A republic means the people rule through their elected representatives. Laws are written in the deliberative bodies of Congress. Laws are enforced by the President and the necessary officers of the executive branch. Laws are interpreted by the judiciary.
A republic does not mean unelected bureaucrats get to tinker with laws to see how much liberty they can snatch away before the courts stop them.
And yet, that is exactly what is happening with the HHS mandate. The mandate was written under the authority of Obamacare, which Nancy Pelosi and Harry Reid passed with a shocking dearth of actual policy details for what all those new agencies and panels should do. That was by design—they had to keep the details vague lest the law be even more unpopular and even the ugly, underhanded trick they used to jam it through be unavailable. No worries: they left all those details to the HHS to write. Spectacular.
The original mandate, announced last fall and made law in February of this year, dictates that all health insurance plans must cover abortion-inducing drugs, sterilization procedures, and contraceptives. The mandate was met with such a backlash from anyone who cares about religious liberty that the Obama administration came as close as it ever has to admitting a mistake—they issued what they considered a rather good compromise.
Of course, the compromise and later “accommodation” essentially amounted to, in Cardinal Dolan’s excellent phrasing, “giving us a year to figure out how to violate our consciences.” In other words, they delayed the full flowering of the problem without uprooting it.
Lawsuits were filed, including by my employer, Franciscan University of Steubenville. The administration, naturally, does not want this thing to be litigated, so rather than argue the merits of the case they have filed motions to have the cases tossed out of court.
They claim two things primarily: Firstly that the lawsuits do not at present have merit because thus far the mandate has not gone into effect for the plaintiffs, so no actual injury has been incurred. I heard one person describe this argument as the administration basically saying, “hey, sure you’re walking through a minefield, but it isn’t like you’ve gone ‘BOOM!’ yet!” Further, the University of Notre Dame, who filed a lawsuit similar to that filed by Franciscan University and 41 other Catholic institutions on May 21, has claimed immediate harm from the HHS mandate, which, if the judge agrees, puts the lie to this argument by the administration. Secondarily the administration claims that the lawsuits are inappropriate because they have issued and will issue further accommodations.

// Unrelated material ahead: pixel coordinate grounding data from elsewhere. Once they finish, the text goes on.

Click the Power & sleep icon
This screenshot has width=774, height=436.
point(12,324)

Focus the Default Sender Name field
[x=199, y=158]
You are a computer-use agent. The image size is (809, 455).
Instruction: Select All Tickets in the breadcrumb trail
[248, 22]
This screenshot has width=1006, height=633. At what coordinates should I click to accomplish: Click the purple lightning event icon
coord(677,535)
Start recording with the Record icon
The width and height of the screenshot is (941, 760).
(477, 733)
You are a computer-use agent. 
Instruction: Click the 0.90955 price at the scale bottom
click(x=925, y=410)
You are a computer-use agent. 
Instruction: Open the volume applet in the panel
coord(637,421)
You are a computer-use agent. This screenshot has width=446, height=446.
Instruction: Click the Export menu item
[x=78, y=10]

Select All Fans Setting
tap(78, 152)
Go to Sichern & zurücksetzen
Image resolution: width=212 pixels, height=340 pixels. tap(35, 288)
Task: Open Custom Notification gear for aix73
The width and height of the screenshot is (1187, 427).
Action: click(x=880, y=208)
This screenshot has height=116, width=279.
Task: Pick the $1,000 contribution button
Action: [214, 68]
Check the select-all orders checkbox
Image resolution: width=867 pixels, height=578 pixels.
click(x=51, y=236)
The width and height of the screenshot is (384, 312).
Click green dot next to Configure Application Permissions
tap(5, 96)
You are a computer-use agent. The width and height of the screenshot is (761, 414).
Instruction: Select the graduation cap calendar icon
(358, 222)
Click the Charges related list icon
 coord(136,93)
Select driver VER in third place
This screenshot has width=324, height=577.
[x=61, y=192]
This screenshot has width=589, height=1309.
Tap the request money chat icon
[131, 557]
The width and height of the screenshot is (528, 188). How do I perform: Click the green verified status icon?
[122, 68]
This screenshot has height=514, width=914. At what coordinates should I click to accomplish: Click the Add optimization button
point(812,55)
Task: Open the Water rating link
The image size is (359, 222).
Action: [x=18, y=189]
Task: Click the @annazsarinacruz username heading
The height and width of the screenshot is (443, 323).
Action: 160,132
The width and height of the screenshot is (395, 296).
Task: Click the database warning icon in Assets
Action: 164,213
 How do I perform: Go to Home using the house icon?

Indeed, the administration has made a succession of small adjustments to the mandate—adjustments that have caused a couple of the lawsuits to be tossed, in particular those by Belmont Abbey College and Wheaton College.
And that, folks, is the crux of the matter.
A few officials in the White House and the HHS wrote rules in accordance with the hard-left ideology they cherish concerning “women’s reproductive health” (a horrid euphemism for the anti-human practices it encompasses). These officials did not debate the laws in Congress or any other open forum; they did not hold a vote on them available for public scrutiny; and these officials are not subject to voters and reelection. They simply wrote this law which ignores the conscience rights of millions of Americans because they wanted to. But then it gets worse.
Now that the rule is being credibly challenged in court by more than a dozen separate lawsuits filed by some of the most powerful law firms and dedicated defense funds on behalf of 50 or so of the nation’s most recognizable Catholic and other Christian institutions they are simply tweaking the rule on the fringes in various ways to try to appease the plaintiffs, or at least find the magic combination of words that will get the judges to toss the various lawsuits. But since there is more than one lawsuit in more than one court making slightly different arguments, the administration peeps have to continuously make changes to the law based on the different scenarios. A patchwork of tweaks and accommodations.
Folks, this is not the commissioner of your fantasy football league unilaterally changing the way trades are approved during the season—this is the federal government curtailing one of our foundational liberties, severely and brazenly, and then simply rewriting the law by executive fiat more than once to see how much it can get away with.
Executive fiat is not how a republic handles such a foundational liberty as the free exercise of religion. This is the behavior of a tyranny.